There are two general themes in the chilling reports out of Ferguson, Missouri. The first is racism: white authorities, in an old and shameful tradition, are denying black citizens their basic rights. A white cop shot and killed Michael Brown, an unarmed black teenager. Now, a whole bunch of mostly white cops are using violence to prevent mostly black protesters from exercising their first amendment rights (and mocking them for trying). My earlier post joined the chorus taking up this theme.

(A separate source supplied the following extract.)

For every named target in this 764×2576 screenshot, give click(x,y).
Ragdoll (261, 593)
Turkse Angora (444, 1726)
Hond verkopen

The other thread is the general militarization of local police in recent years. Local departments are gearing up to combat threats real or imagined, aided by the Pentagon and Homeland Security. Excessive use of civil forfeiture, sometimes enforced by SWAT team, helps fund this militarization. In a chilling turn in Ferguson, journalists are being targeted. It's frightening: cops who don't seem to know what they're doing have massive firepower with which to do it. Officer Friendly is vanishing, replaced by a commando with all the gear but little of the training and no clear enemy:

Let's be clear, however: these are hardly two separate narratives. An ACLU report on police militarization finds that overpowered police raids for drug busts and search warrants disproportionately target black Americans (pdf). That shouldn't be surprising; police overreach has long taken a special interest in black people. "War on crime" policies have given lower-income black urbanites good reason to distrust the police. "When it comes to black and brown communities," says Jamelle Bouie, "there's a long-standing culture of aggressive, punitive policing."

And as police forces become armies, the other pieces tend to fall into place:

If officers are soldiers, it follows that the neighborhoods they patrol are battlefields. And if they're working battlefields, it follows that the population is the enemy. And because of correlations, rooted in historical injustice, between crime and income and income and race, the enemy population will consist largely of people of color, and especially of black men. Throughout the country, police officers are capturing, imprisoning, and killing black males at a ridiculous clip, waging a very literal war on people like Michael Brown.

President Obama just made a statement on Ferguson. It was unsurprisingly uninspiring—as a president with polarized support, and as a black leader held to all the usual racist standards, it wouldn't help much for him to betray any outrage here. Senator Rand Paul came out stronger, calling for the demilitarization of police forces while also naming racial disparities.

"There are certainly passionate differences about what has happened," said the president in his studiously cautious statement. Maybe so. But anyone who thinks the cops in Ferguson are just reacting appropriately to genuine threats should watch this video, in which clearly peaceful protesters are blatantly attacked with tear gas and rubber bullets:

Yes, a few protesters eventually threw some of the tear gas canisters back at the cops. That's hardly cause for dismissing protesters as rioters—as if rioting (or looting a convenience store, or the presence of one Black Panther member) would somehow disqualify them from also being legitimate protesters.

A mostly black American town is under quasi-military occupation by mostly white cops. The images are shocking. But for many black Americans, this isn't an aberration from normal relations with the police. It's a heightened example of normal.